▶ _What this task involves_
Pull every line holding the string "computer" from the records below.

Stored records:
━━━━━━━━

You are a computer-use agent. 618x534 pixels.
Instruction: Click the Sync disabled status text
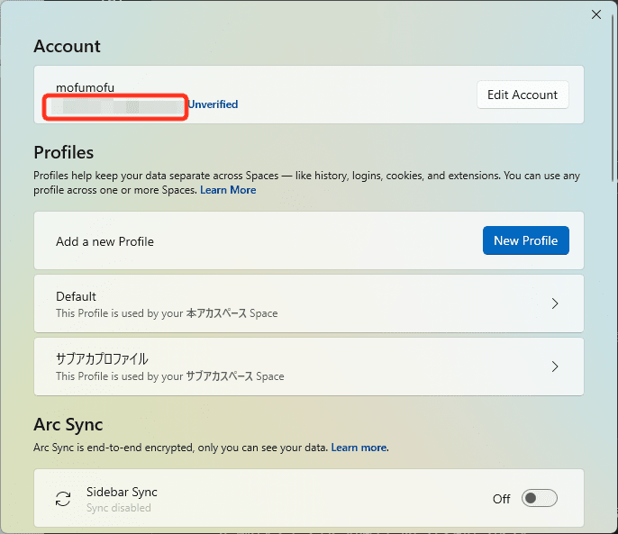119,508
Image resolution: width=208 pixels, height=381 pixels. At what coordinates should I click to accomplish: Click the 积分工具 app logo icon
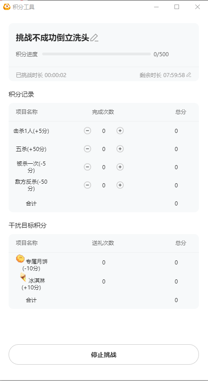click(6, 7)
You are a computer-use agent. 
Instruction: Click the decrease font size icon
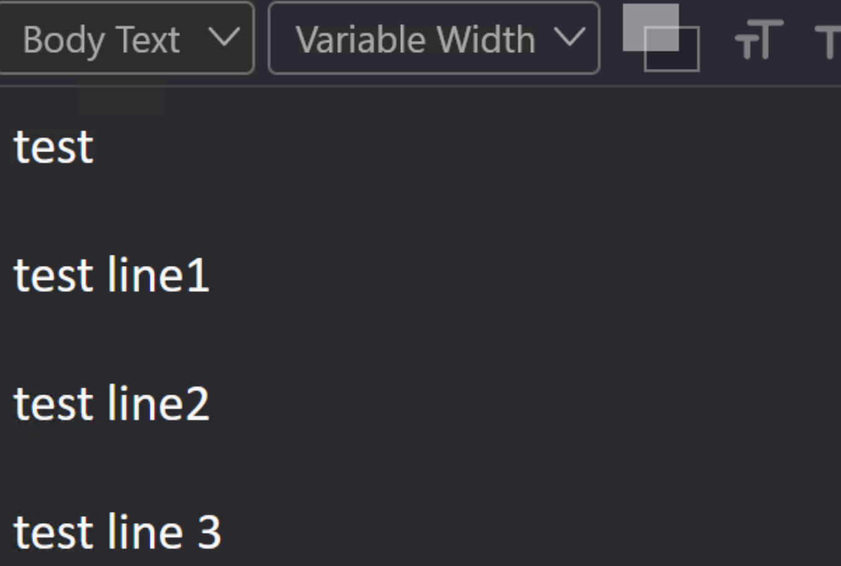(x=758, y=40)
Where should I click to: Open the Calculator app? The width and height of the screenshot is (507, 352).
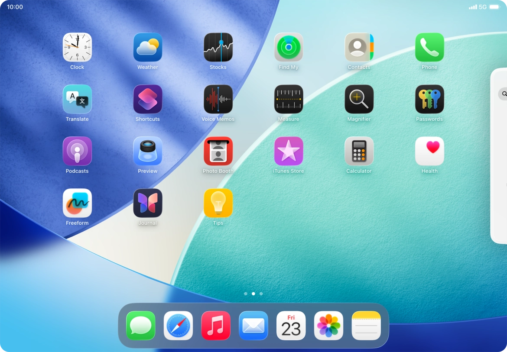(359, 151)
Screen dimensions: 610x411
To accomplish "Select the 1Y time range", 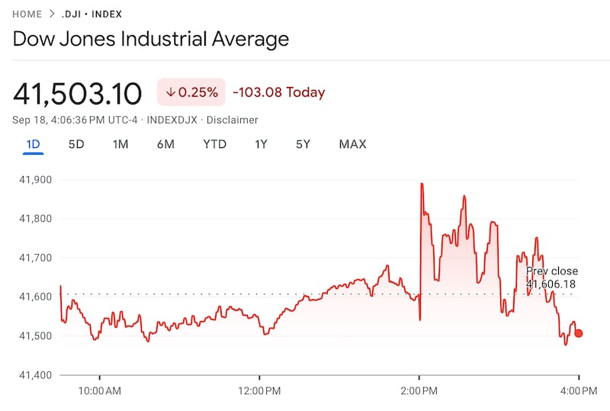I will pos(261,144).
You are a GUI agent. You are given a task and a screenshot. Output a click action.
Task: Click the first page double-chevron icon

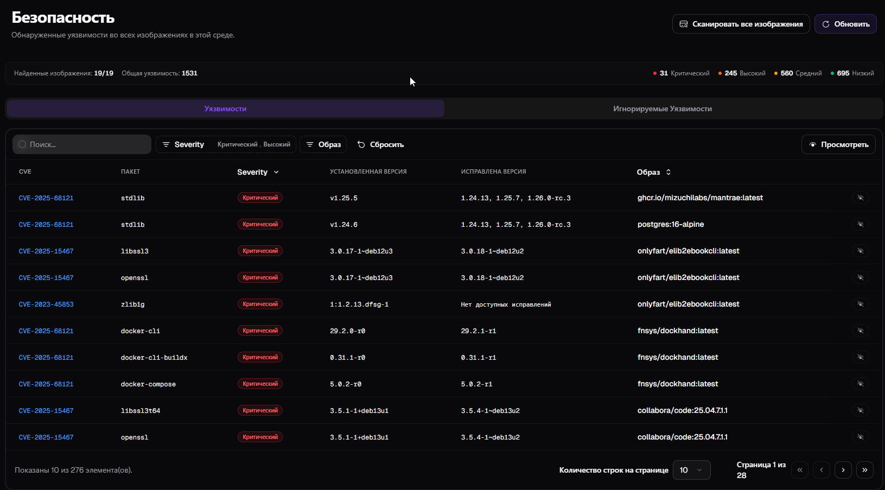click(799, 470)
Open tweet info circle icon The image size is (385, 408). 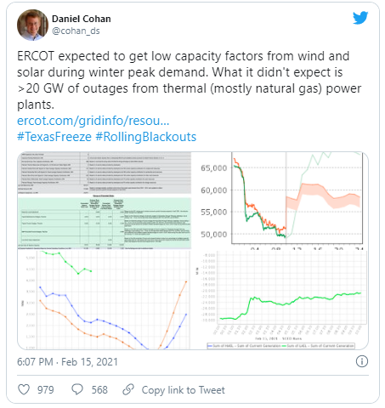(x=362, y=361)

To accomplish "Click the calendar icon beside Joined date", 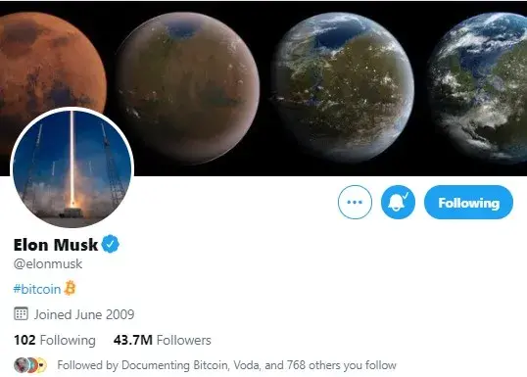I will point(21,313).
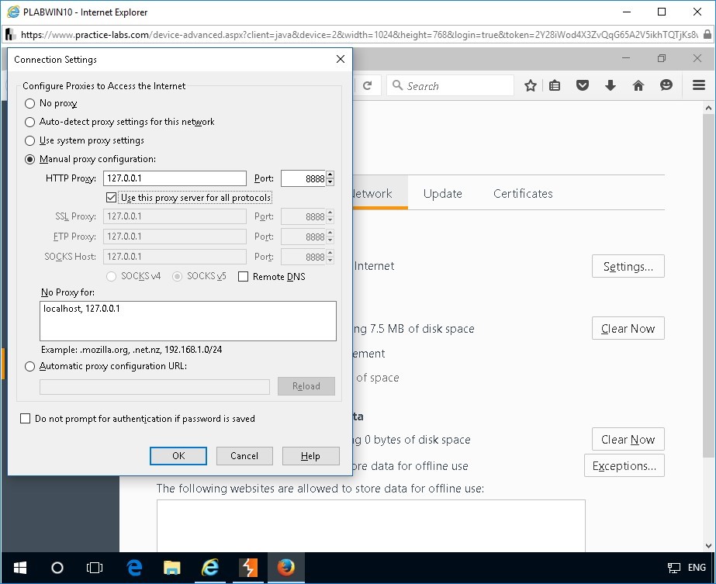Image resolution: width=716 pixels, height=584 pixels.
Task: Choose Auto-detect proxy settings for this network
Action: [30, 122]
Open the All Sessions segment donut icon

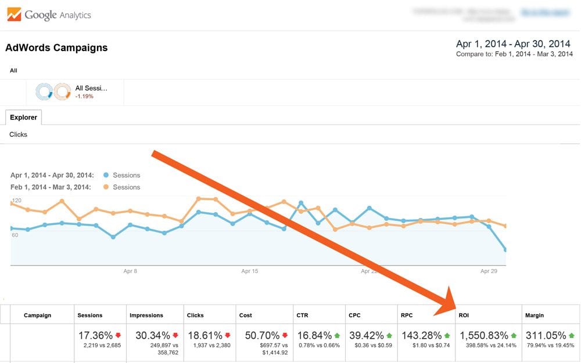44,90
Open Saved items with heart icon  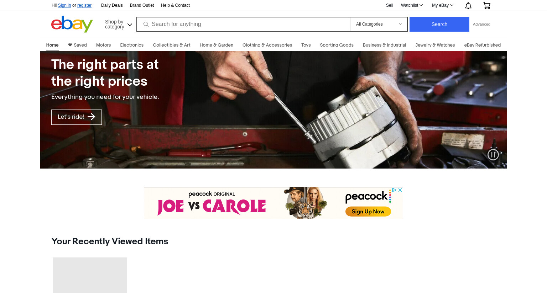77,45
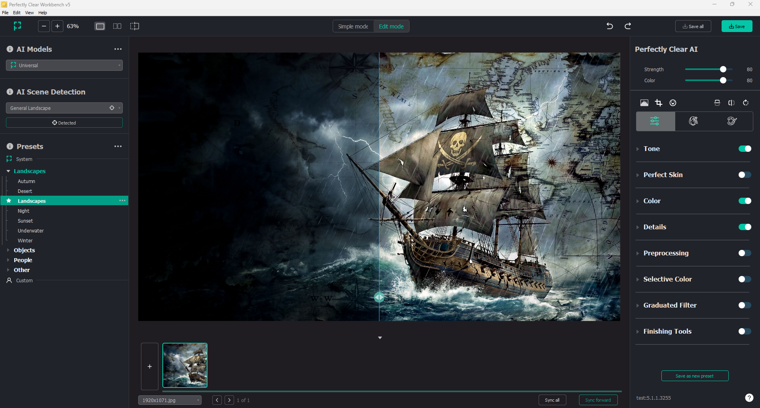Switch to Simple mode tab
Image resolution: width=760 pixels, height=408 pixels.
coord(353,26)
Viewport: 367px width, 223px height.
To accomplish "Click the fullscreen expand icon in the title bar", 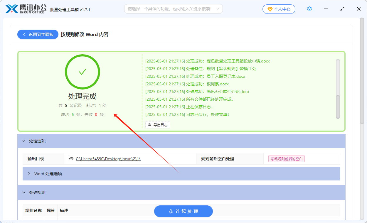I will [x=342, y=9].
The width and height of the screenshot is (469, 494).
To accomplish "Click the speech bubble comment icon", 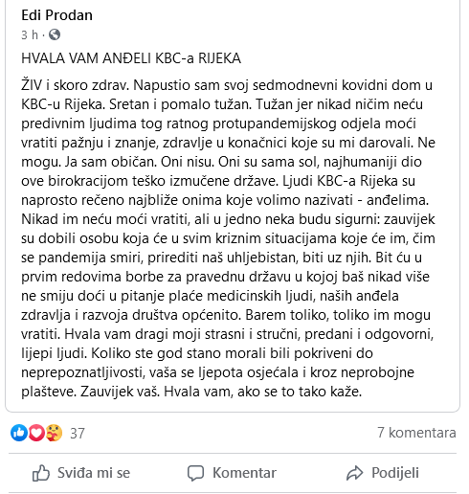I will [x=195, y=473].
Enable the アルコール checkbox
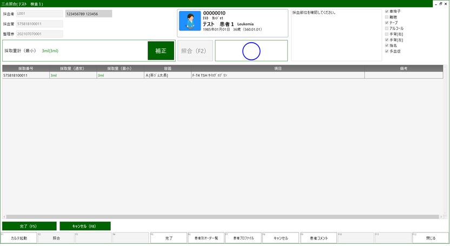Viewport: 450px width, 246px height. (387, 28)
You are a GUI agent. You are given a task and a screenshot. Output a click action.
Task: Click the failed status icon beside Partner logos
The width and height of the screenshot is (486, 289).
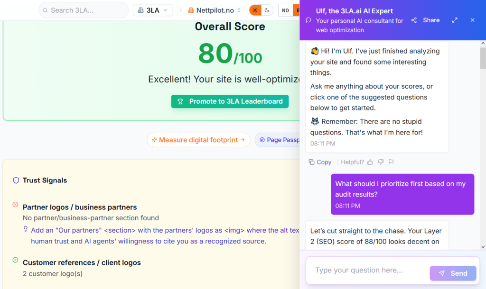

━━━━━━━━

▶ _Written reply_
You are a computer-use agent. 618x534 pixels.
You are a computer-use agent. 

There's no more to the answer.